« La Mission » de Richard Morgiève ou la destinée incertaine d’un homme

Richard Morgiève ressemble à un joueur d’échecs surdoué. Il avance fiévreux et agité sur le chemin cabossé de la littérature, remplit les cases blanches et noires. Inquiet de ses propres trouvailles, équilibriste des mots et d’une histoire qu’il tient à bout de bras. Toujours faussement nonchalant, en réalité proche d’une perfection ignorée.

« La Mission » parle d’amour. Entre deux hommes. Ils n’étaient pas destinés à se rencontrer. Ils se connaîtront peu de temps, l’un blessé succombant à la mort. Avec Richard Morgiève on est dans ce monde de la beauté des sentiments piétinée. On est aussi au cœur d’une souffrance indicible : « Mon nom, ça ne valait rien.
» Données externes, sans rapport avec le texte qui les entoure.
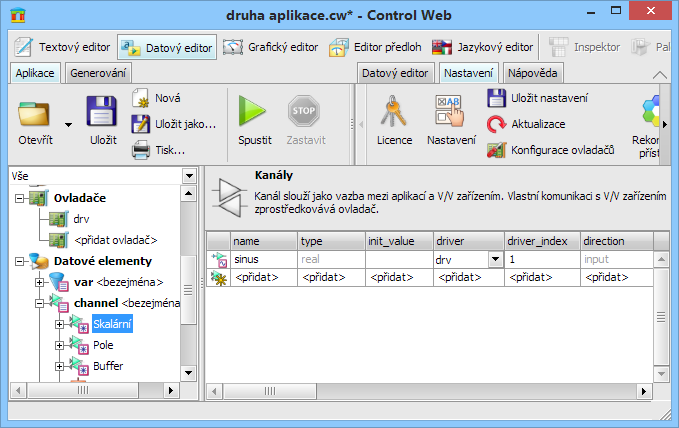Screen dimensions: 679x428
Task: Click the sinus name cell
Action: pyautogui.click(x=262, y=259)
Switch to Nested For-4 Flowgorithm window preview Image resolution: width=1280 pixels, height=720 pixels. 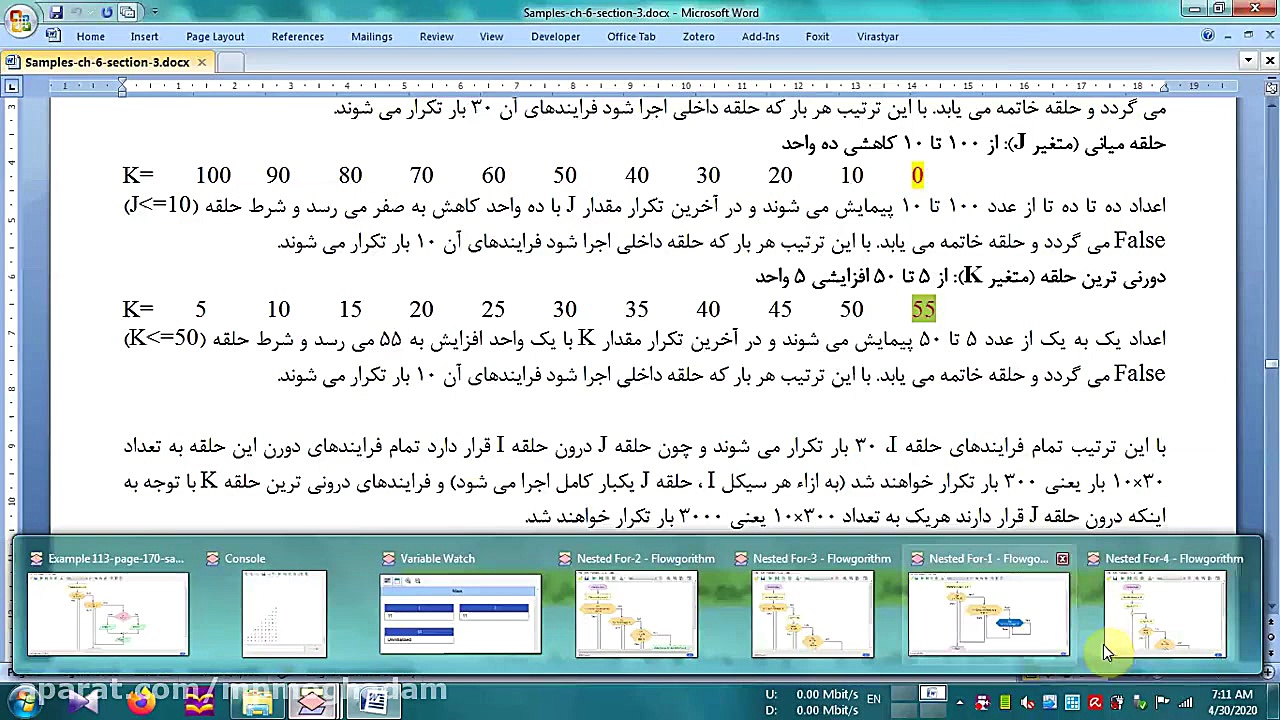[x=1165, y=614]
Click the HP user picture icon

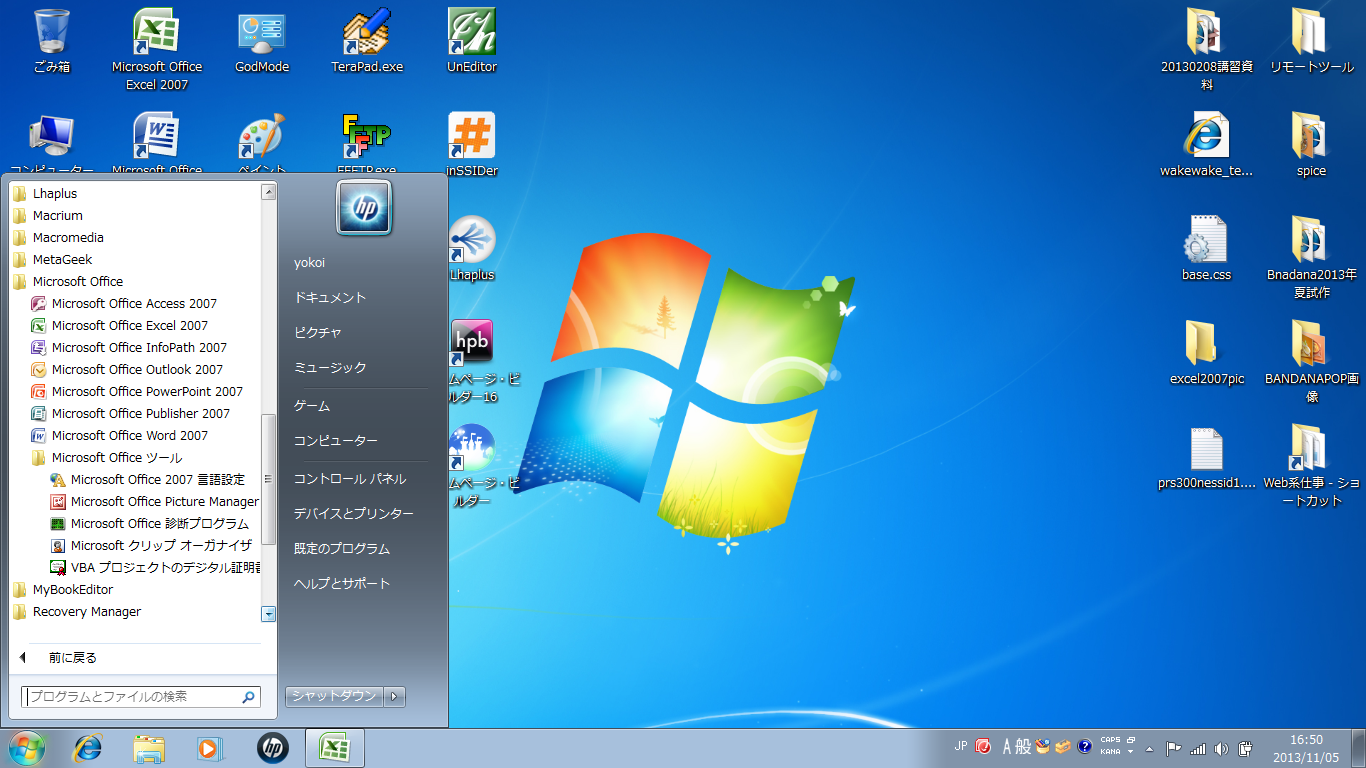tap(364, 207)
Un nom de l’assistance. » Celui de Jacques Paul. Toujours cette quête de l’identité existentielle douloureuse, vécue comme une injustice permanente, incompréhensible. Jacques Paul, donc, qui se laisse porter par les événements comme s’il rechignait à prendre en main un destin si incertain. « Je devais rejoindre une ferme où l’on m’avait placé et j’ai choisi la rivière. » Acteur de sa propre destinée ? Mais il croise alors un groupe de résistants, on est en 1944. « Ils étaient là, Bonnet, Pierrot et les autres… » La France vit ses dernières heures de guerre. L’atmosphère est volatile, dangereuse, les promesses d’hier ne vaudront bientôt plus rien. Le temps est au règlement de comptes.

D’ailleurs, très vite, ils sont quinze rescapés. Les informations sont livrées au compte-goutte, le romancier joueur d’échecs l’a décidé, rien ne serait facile. Au fond, l’auteur de « Cherokee » se méfie des cases. Les héros du jour ont été vendus par Joubert. Leur tribunal vote à main levée : la mort. Le groupe se disloque. Il est question de Nation, de trahison, de collaboration… Les vainqueurs ont encore changé de visage. Jacques Paul s’enfuit. On l’accuse de viol et de meurtre. Il court, longe le ruisseau et il le voit. Tout en bas dans la caillasse et les genêts. « Je ne m’attendais pas à ça… Quelqu’un d’aussi seul que moi ? » Il est jeune, il s’appelle Erwin Boy. Il a la jambe gauche cassée. Deux fuyards qui vont s’aimer d’emblée. On retrouve les obsessions américaines de l’auteur. Ils veulent aller là-bas en Idaho, « L’État joyaux ». Mais le blessé est un soldat allemand déserteur. Il a refusé de prendre part au délire nazi. En vain. Il se meurt. Avant, il a fait jurer à son amant de prendre possession de son identité. Le surnaturel l’emporte toujours avec Richard Morgiève. Ainsi Jacques Paul/Erwin Boy est-il retrouvé sur un chemin, la jambe cassée, traumatisme crânien, une carte postale à la main. L’Idaho. Un homme se porte à son chevet. On est en 1945. On le désigne comme le Cardinal. On dit de lui beaucoup de choses. Est-il un espion ? Lui aussi attend la mort. Il souffre d’un cancer mais refuse de prendre de la morphine. Ils ont tous une mission, ces hommes croisés sur la route. Ils veulent tous quelque chose de Jacques Paul/Erwin Boy. La Mère supérieure va y veiller. Lui, l’enfant de l’Assistance publique, il sera leur exécutant testamentaire.

Les chemins de Richard Morgiève demeurent sinueux, parfois opaques, le romancier célèbre ce qui l’entoure. « La nature est Dieu. Un jour, elle se vengerait des hommes. » Il y a toujours comme un appel au-secours dans ses romans, une envie furieuse de bousculer, de se bousculer pour tenter de vivre. Et parfois d’être heureux.

« La Mission » de Richard Morgiève, Éditions Joëlle Losfeld, 234 pages, 20 euros.